Entre julho de 2020 e junho de 2021, a missão da ONU na República Centro-Africana (RCA), a Minusca, "registou 526 casos de violações e abusos dos direitos humanos e do direito humanitário internacional em todo o país", que resultaram "em pelo menos 1.221 vítimas", incluindo 144 civis, segundo um relatório.

Entre estas violações, a ONU identificou "execuções sumárias e extrajudiciais, torturas e maus-tratos, detenções e prisões arbitrárias (...) violência sexual relacionada com o conflito e graves violações dos direitos das crianças".

A Coligação dos Patriotas pela Mudança (CPC, em francês), uma aliança formada por grupos armados em dezembro de 2020 com o objetivo de derrubar o regime do chefe de Estado, Faustin Archange Touadéra, e perturbar as eleições presidenciais, "é responsável por mais de metade dos incidentes registados (54%)", segundo o documento, citado pela agência France-Presse.

"A CPC matou e raptou civis, lançou ataques contra os 'capacetes azuis' e saqueou as instalações de organizações de ajuda humanitária", disse a ONU.

O relatório apelou aos grupos armados para "cessarem todos os ataques contra a população civil, incluindo a violência sexual e o recrutamento de crianças".
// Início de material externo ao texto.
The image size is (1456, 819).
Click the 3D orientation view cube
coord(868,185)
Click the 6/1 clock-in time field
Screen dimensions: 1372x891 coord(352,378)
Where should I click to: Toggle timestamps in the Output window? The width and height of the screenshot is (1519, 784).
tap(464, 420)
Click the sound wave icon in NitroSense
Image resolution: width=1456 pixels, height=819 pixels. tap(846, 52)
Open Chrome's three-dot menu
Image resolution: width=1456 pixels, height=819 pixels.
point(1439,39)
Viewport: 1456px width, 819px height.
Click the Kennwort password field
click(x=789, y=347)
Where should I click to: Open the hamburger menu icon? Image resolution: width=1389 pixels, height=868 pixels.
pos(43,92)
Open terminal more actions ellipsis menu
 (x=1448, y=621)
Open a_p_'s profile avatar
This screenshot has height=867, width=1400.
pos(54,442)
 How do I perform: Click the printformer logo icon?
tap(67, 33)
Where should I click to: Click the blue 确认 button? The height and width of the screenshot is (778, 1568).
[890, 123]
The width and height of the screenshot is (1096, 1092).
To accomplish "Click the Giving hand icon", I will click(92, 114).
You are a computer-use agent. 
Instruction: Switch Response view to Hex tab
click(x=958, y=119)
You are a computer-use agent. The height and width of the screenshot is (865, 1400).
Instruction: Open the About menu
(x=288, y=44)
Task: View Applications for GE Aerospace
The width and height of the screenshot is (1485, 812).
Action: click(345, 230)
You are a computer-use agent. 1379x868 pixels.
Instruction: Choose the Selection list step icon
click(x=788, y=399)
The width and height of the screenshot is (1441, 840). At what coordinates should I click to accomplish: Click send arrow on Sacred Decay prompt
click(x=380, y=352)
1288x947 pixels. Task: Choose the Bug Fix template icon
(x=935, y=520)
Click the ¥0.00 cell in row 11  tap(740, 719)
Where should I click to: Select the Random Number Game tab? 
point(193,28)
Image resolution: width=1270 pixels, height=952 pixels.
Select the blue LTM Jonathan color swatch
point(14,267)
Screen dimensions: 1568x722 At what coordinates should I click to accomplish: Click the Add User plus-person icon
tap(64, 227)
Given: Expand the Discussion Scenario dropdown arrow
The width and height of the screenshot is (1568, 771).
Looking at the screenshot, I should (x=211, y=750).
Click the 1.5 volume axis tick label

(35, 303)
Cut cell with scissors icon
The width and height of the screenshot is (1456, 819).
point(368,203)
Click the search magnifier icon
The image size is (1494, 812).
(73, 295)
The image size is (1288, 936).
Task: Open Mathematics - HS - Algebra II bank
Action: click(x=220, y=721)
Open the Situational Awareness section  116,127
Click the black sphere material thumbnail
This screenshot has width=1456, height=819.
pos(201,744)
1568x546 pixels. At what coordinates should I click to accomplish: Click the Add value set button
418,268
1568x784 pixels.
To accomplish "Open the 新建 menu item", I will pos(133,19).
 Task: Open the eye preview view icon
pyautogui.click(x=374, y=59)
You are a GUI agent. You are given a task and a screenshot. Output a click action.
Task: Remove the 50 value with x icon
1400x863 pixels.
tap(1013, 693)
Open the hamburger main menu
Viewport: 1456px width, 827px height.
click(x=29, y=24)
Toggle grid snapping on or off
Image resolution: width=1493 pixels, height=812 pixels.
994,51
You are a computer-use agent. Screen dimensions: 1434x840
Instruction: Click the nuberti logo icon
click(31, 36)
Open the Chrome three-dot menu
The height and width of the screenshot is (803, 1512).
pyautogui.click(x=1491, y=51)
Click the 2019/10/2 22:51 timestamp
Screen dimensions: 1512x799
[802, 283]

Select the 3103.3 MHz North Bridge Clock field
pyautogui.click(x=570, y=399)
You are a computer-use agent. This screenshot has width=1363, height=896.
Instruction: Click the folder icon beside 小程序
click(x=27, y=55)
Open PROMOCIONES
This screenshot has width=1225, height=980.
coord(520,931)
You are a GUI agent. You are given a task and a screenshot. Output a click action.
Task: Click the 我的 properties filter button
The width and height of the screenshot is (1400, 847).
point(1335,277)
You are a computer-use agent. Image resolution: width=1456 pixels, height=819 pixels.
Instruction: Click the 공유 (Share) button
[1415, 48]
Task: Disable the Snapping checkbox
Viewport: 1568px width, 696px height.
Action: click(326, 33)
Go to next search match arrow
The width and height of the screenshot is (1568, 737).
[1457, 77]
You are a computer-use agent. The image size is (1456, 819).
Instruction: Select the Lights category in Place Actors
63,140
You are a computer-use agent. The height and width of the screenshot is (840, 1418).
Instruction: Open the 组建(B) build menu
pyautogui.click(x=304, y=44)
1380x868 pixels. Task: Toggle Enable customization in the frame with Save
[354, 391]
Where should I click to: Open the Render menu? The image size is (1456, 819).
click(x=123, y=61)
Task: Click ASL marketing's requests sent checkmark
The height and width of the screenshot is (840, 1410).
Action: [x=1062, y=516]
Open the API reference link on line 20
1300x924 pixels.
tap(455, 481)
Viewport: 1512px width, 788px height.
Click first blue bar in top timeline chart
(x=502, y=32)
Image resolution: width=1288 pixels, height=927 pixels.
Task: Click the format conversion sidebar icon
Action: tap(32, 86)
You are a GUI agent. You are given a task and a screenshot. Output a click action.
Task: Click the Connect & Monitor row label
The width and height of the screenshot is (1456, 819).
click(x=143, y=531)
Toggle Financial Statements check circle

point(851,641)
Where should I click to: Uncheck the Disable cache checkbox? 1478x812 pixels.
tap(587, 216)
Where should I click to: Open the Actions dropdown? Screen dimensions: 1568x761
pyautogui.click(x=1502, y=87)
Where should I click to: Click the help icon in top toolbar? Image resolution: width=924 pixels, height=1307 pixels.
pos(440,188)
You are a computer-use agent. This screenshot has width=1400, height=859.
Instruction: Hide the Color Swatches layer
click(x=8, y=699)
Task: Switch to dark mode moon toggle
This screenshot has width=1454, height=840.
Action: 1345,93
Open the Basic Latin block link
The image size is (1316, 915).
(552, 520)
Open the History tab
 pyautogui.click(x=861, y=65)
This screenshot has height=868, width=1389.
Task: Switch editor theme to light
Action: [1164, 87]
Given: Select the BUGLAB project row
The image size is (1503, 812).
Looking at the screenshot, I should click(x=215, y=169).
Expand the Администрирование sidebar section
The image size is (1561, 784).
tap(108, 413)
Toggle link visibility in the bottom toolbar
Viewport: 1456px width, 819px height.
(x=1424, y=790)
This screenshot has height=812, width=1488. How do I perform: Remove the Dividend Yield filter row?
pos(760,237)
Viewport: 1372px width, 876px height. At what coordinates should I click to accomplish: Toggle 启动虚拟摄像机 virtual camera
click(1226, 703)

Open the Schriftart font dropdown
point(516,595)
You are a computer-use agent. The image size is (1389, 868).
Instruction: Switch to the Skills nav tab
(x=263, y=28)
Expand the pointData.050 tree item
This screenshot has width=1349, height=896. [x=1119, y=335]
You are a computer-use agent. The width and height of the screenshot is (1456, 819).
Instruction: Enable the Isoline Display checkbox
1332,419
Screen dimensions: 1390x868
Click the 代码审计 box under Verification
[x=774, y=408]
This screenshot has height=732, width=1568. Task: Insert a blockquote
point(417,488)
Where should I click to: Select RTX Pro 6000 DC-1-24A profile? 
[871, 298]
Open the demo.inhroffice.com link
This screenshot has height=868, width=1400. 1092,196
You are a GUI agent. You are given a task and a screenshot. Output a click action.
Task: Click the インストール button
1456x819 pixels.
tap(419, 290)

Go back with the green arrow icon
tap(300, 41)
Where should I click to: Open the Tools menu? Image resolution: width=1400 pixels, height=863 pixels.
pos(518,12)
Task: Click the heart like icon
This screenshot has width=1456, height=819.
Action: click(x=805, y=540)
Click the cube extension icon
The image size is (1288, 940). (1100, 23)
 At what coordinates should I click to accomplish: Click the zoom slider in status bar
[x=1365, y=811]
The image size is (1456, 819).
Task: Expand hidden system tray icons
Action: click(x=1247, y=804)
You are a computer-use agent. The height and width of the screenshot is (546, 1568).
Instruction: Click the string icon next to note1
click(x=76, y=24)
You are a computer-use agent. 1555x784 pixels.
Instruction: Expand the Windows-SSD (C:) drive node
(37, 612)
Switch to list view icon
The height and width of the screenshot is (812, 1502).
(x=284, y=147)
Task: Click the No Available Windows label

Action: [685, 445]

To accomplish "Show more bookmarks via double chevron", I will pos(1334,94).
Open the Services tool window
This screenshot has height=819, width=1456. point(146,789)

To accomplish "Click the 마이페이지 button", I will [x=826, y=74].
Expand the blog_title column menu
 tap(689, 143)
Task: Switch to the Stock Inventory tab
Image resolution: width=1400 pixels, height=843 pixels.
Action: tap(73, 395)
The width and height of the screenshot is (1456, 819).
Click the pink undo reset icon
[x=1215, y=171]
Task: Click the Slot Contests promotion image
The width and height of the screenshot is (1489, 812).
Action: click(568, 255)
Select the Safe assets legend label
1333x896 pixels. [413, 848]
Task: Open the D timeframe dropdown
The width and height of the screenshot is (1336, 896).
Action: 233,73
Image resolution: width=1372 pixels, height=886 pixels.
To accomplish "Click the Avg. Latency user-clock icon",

A organização internacional apontou também o dedo às Forças Armadas Centro-Africanas (FACA), bem como aos seus aliados, os "instrutores militares russos", que são "responsáveis por 46% dos incidentes confirmados".

"As provas credíveis (...) indicam que outro pessoal de segurança (...) participou ativamente em operações militares, incluindo a detenção de suspeitos e a prática de tratamentos desumanos e torturas" e que "estiveram também envolvidos em execuções extrajudiciais".

Considerado pela ONU como o segundo país menos desenvolvido do mundo, a RCA caiu no caos e na violência em 2013, após o derrube do então presidente, François Bozizé, por grupos armados juntos na Séléka, o que suscitou a oposição de outras milícias, agrupadas na anti-Balaka.

Desde então, o território centro-africano tem sido palco de confrontos comunitários entre estes grupos, que obrigaram quase um quarto dos 4,7 milhões de habitantes da RCA a abandonarem as suas casas.

O país registou um pico de violência em meados de dezembro, quando a CPC lançou uma ofensiva contra o regime do Presidente, Faustin Archange Touadéra.

A coligação enfrentou forças mais bem preparadas e equipadas, como os cerca de 12.000 'capacetes azuis' e centenas de solados ruandeses e paramilitares russos enviados no final de dezembro pelos seus países.

Desde o início do ano as forças governamentais conseguiram recuperar aos rebeldes as cidades e grande parte do território que controlavam há vários anos.

No entanto, os ataques pelos rebeldes continuam a ser frequentes e aumentaram nas últimas semanas, sendo que, no sábado, pelo menos seis civis foram mortos no noroeste do país, junto à fronteira com os Camarões.

Portugal tem atualmente 241 militares na RCA, dos quais 183 integram a Minusca.

Os restantes 58 militares portugueses participam na missão de treino, promovida pela União Europeia, até setembro deste ano.